Last week, Mr. Simson presented a rendering of the 250,000-square-foot asset that, once completed, will be Newark’s first new office tower in decades, said Newark Mayor Cory Booker in the months leading up to the lease. The property will house Panasonic, which signed a lease in June for the entire building, said Tim Greiner, the lead on the Panasonic team for Newmark.

“This day marks the beginning of what will be incredible growth for Newark, what will be jobs, increased economic dynamism, an expansion of opportunity and a multiplier of benefit effects to our city,” said Newark Mayor Cory Booker during an April 20 press conference announcing the development.

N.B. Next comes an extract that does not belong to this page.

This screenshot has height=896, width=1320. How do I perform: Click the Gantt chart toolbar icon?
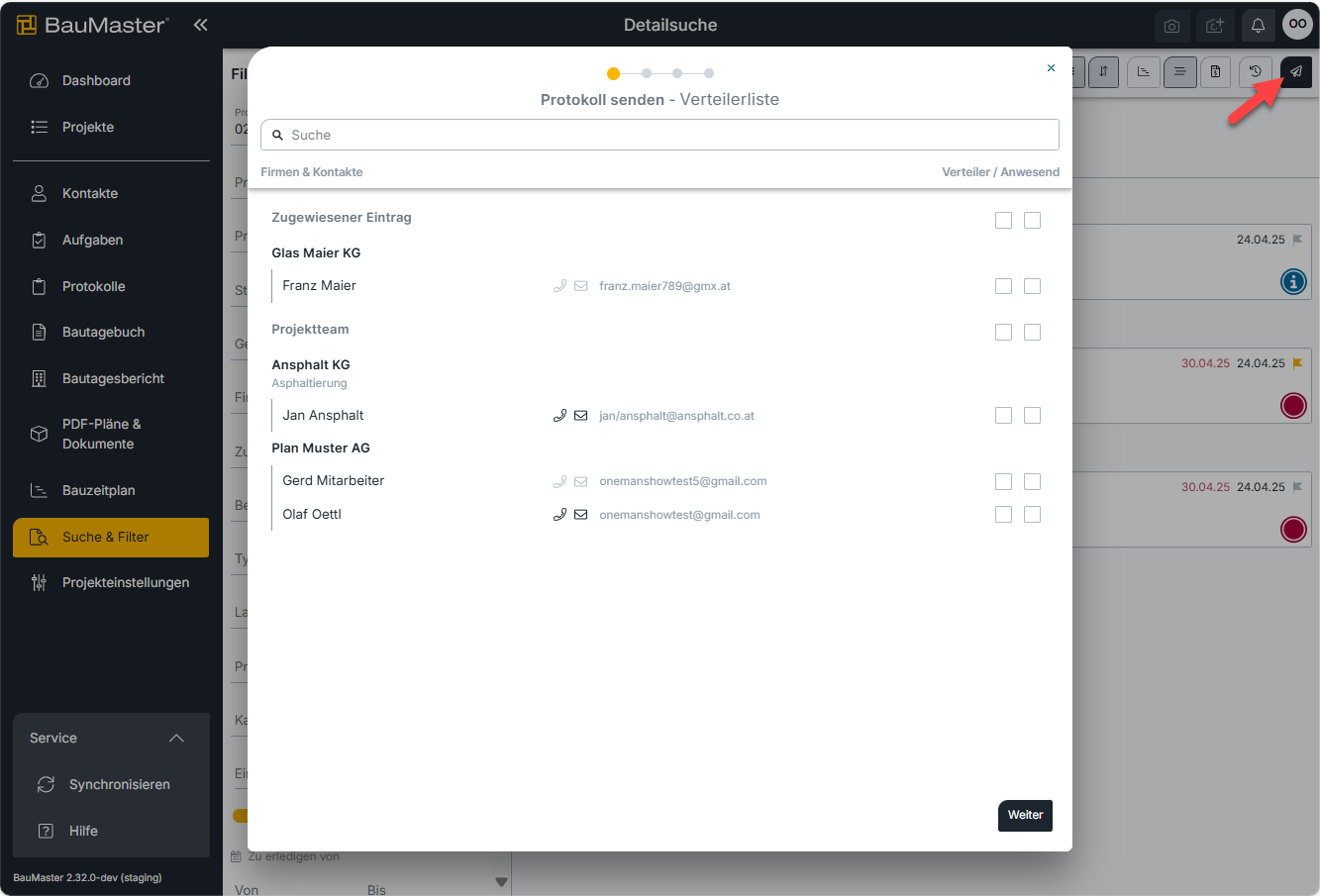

The Gensler-designed edifice, which will receive $100 million in urban-transit-hub tax abatements from the State of New Jersey, is emblematic of the way deals are being done in this market right now: they are managed end-to-end by one brokerage, they are usually signed within the same submarket in a “flight to quality,” and they often utilize generous—and effective, if at times controversial—inducements from the state.

(The tax abatements in the Panasonic deal have so far spawned one lawsuit and a dollop of criticism, though you won’t see any complaints from the brokers or the tenant.)

Theses factors have allowed the suburban New Jersey office market, which is the fifth largest in the nation and third-most-replete with Fortune 500 companies, to feel the economic downturn a bit less than elsewhere.

In fact, the past two years have shined on Newmark Knight Frank’s New Jersey office. In 2010, New Jersey laid claim as Newmark’s top-producing suburban brokerage house nationally, and this year Mr. Simson and his Garden State team have racked up nearly a million square feet in deals for the likes of the huge pharmaceutical company Novo Nordisk, PNC Bank and Quality Technology Services’ northeastern hub, he said.

Newmark, and Mr. Simson, is active on the landlord side as well. Newmark exclusively represents the only two new developments under way in New Jersey—Centra Metropark, a 110,000-square-foot rehabbed office park in Middlesex County, and 175 Park Avenue, a 280,000-square-foot office rising in Madison. Both complexes were developed by Hampshire Real Estate Companies.